Which lines of the records below contain the word "agent"? Show each one.
*** Opening SOURCE DATA ***
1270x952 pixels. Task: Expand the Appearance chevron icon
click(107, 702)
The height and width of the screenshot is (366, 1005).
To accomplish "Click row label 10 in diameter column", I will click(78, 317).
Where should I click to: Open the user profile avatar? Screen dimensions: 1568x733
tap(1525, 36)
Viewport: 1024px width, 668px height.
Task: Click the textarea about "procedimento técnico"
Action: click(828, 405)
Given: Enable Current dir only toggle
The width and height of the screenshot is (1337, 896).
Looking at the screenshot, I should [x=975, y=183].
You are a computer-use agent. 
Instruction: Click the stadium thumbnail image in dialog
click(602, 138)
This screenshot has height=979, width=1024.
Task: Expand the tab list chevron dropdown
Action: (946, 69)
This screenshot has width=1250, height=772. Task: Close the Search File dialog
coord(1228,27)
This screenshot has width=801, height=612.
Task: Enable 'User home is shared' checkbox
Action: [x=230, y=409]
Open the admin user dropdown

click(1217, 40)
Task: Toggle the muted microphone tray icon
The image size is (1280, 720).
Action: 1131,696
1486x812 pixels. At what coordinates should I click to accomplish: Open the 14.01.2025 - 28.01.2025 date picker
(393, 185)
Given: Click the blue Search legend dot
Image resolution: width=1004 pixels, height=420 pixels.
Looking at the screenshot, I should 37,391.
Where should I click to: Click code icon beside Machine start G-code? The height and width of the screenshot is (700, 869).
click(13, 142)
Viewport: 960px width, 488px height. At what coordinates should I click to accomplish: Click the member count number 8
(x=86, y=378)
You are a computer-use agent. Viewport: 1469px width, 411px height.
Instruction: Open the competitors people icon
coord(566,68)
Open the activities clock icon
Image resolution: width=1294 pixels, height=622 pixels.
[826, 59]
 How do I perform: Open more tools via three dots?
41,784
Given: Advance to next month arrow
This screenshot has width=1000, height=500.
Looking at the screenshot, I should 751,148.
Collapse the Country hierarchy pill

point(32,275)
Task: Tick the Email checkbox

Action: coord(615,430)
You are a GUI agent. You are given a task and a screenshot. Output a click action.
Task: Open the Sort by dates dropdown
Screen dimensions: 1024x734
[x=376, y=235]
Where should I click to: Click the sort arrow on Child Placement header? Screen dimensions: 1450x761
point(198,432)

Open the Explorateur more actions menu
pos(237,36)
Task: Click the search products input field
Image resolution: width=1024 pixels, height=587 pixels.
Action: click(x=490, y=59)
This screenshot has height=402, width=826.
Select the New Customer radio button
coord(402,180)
*** Closing SOURCE DATA ***
PROBLEM SOLUTION »
You are a computer-use agent. 
You are a computer-use agent. Viewport: 1469px width, 411px height.
You are a GUI agent. You are given a task and a screenshot. Output a click action.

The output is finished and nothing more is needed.